We hear from businesses all the time that are looking for a new logo. Perhaps they’re starting a new company or are looking to modernize their business. But what many of these businesses don’t realize is that creating a brand identity will provide far more value to their company than simply redesigning their logo.
If you’re not sure where to start when creating a brand for your company, here’s everything you should know before approaching a rebranding project.
What is a Brand Identity?
Simply speaking, a brand identity is the set of elements that establish your business visually and set it apart from your competitors. These elements likely include a logo, color palette, fonts, and key pieces of messaging. They must be consistent but flexible, and perhaps most importantly, they must be functional and easy to use.
But creating a brand identity is about much more than a handful of visual elements. Your brand is in everything you do. It’s the greeting you use when you answer the phone. It’s the decisions you make on packaging and materials. It’s how you react to a crisis. Your brand is what makes you, well… you.

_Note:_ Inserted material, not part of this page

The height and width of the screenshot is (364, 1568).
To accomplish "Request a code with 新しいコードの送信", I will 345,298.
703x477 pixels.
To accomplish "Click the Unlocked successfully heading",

Your Business’s First Brand vs. Rebranding
While the process for a first brand vs. a rebrand may look similar, there are a few key differences to keep in mind.
Your First Brand
If you’re a start-up or new company, you likely won’t have as much data on your customers as an established business. In this case, external research is especially crucial to make sure you have a clear picture of your potential customers. Doing this research will not only help you in creating a brand identity, but may also be of use in your business development strategies and your lead generation.

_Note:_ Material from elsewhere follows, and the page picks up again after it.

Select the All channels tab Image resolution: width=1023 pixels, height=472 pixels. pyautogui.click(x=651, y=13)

If you’re working with venture capital, a startup incubator, or any other investors, you’ll also need to keep them in mind. The buy-in of these key players is essential to a successful brand launch.

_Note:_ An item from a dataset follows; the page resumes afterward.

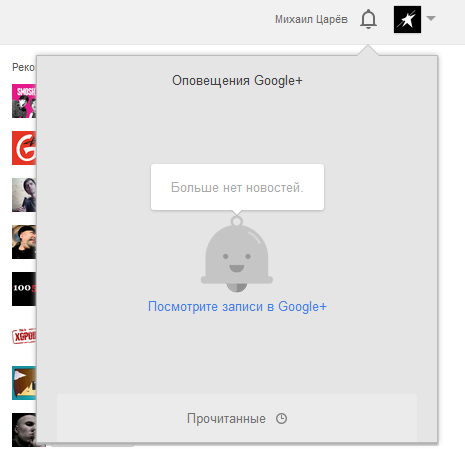Open the red G logo channel thumbnail

24,148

Before you engage with a logo designer or agency, outline the internal process for your team. Include a timeline, key players who will be involved at each stage, and a budget. This will ensure the brand is developed on time and on budget and will help your key stakeholders feel included in the process.
If you have an existing brand and are considering rebranding, you have a major advantage over new companies since you know far more about your customer than they do. The flipside is that it can be harder to separate yourself and your view of your company from how your customer sees you.
For example, you may have in your mind that you need to level up your brand into a more formal, professional space. However, your customers may love your approachability and lack of red tape.
While pleasing higher-ups and stakeholders matters, your company’s success relies on your customers. Balancing the needs and desires of both groups will ensure that you develop a successful brand strategy.
Part One: Understanding Your Audience
While it can be tempting to put pen to paper and start sketching out logo ideas, it’s crucial that your brand begins with your audience.
Who Is Your Audience?
Understanding your audience is the first step toward creating a brand. You’ll need to get inside your customers’ heads to understand what they look for in a product or service, what drives them to make decisions, and how to make them choose you over your competitors.
Here are some methods and strategies to explore to find out more about your customers:
- Conducting market research
- Holding focus groups
- Performing social listening to see what customers are saying
- Asking customers to fill out surveys (online or in-person)
- Developing a persona to better illustrate your typical customer
- Diving into Google Analytics, social analytics data, or other information you may already own that can tell you more about your customers
- Hiring an agency to create an audience intelligence document for your company
Once you’ve decided on your method, you may need to complete further research to understand how to leverage the method you’ve chosen. Fair research without bias or leading questions is your best chance at understanding your customers authentically.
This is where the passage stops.